**Activity**
In the entries below, the lines from the one with "Select the Capella star marker circle" through the one with "Screen dimensions: 960x678" are to be copied exactly; both ends count.

......

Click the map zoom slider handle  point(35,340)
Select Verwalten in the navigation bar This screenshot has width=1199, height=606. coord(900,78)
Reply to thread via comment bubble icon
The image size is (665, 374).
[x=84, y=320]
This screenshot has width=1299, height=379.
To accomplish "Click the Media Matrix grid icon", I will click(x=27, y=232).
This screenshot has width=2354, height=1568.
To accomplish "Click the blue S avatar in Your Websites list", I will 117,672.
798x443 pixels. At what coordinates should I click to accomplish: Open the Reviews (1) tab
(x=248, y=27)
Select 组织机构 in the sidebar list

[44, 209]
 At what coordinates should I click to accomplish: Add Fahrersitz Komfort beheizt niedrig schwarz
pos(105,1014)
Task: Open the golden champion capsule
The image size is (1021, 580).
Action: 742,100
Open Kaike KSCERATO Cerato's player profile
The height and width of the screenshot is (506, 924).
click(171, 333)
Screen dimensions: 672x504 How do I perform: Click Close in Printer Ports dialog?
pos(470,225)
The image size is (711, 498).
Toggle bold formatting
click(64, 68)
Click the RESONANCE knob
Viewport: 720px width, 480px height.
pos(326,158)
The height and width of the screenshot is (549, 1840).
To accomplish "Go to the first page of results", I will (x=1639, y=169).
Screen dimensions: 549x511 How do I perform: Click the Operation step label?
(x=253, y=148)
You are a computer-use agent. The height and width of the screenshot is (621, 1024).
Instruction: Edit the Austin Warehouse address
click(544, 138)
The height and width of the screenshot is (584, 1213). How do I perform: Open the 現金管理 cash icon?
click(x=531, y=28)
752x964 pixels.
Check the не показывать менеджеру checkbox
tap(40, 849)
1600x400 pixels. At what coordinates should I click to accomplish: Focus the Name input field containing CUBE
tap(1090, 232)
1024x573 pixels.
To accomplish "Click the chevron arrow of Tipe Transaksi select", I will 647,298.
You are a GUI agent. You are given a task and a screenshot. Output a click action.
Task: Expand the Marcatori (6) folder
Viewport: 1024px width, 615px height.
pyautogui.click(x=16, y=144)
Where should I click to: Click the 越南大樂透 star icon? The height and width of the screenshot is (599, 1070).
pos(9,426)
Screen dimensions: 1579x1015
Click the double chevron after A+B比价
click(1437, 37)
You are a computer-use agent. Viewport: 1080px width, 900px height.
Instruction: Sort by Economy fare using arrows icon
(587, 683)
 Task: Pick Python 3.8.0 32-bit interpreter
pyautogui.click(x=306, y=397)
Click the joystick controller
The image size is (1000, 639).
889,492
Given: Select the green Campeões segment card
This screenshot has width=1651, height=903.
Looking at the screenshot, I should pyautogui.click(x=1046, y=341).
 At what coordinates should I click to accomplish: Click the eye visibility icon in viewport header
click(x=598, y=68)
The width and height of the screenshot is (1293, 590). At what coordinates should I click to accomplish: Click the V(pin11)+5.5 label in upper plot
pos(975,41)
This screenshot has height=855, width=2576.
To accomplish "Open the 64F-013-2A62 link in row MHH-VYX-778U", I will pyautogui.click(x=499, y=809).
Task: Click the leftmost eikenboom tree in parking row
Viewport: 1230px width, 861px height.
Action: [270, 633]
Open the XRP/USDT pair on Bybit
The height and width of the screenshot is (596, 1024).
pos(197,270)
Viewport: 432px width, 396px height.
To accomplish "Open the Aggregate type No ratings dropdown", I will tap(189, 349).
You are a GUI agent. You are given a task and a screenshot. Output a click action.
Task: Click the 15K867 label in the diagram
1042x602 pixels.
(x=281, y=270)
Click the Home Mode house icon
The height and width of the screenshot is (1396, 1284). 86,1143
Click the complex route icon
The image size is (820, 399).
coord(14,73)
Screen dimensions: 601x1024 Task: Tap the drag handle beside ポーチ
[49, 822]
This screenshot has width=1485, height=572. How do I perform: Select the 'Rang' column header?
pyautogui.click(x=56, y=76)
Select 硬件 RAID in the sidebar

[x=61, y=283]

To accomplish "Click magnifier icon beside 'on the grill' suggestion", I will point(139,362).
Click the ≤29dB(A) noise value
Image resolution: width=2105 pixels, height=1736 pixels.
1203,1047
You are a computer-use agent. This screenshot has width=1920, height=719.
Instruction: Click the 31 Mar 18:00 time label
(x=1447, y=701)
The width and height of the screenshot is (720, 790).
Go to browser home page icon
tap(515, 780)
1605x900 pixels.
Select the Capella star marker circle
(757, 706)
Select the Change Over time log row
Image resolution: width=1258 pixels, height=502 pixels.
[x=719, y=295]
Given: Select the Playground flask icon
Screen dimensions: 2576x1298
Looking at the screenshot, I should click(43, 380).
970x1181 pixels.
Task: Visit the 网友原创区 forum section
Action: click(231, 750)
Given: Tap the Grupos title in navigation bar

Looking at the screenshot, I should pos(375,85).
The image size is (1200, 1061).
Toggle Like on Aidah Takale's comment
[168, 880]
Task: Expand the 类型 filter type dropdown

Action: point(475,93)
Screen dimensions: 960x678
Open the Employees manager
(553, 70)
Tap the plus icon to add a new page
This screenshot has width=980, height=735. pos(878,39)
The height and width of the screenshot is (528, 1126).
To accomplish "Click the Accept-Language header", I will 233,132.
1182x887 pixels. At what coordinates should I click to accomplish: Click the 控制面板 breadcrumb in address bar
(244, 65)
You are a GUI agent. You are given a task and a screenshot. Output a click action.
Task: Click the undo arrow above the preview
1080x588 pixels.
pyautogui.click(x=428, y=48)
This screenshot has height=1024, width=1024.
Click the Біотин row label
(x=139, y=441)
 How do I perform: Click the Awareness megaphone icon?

......

**Solution to this task**
Select the Capella star marker circle
(757, 706)
Select the Change Over time log row
Image resolution: width=1258 pixels, height=502 pixels.
[x=719, y=295]
Given: Select the Playground flask icon
Screen dimensions: 2576x1298
Looking at the screenshot, I should click(43, 380).
970x1181 pixels.
Task: Visit the 网友原创区 forum section
Action: click(231, 750)
Given: Tap the Grupos title in navigation bar

Looking at the screenshot, I should pos(375,85).
The image size is (1200, 1061).
Toggle Like on Aidah Takale's comment
[168, 880]
Task: Expand the 类型 filter type dropdown

Action: point(475,93)
Screen dimensions: 960x678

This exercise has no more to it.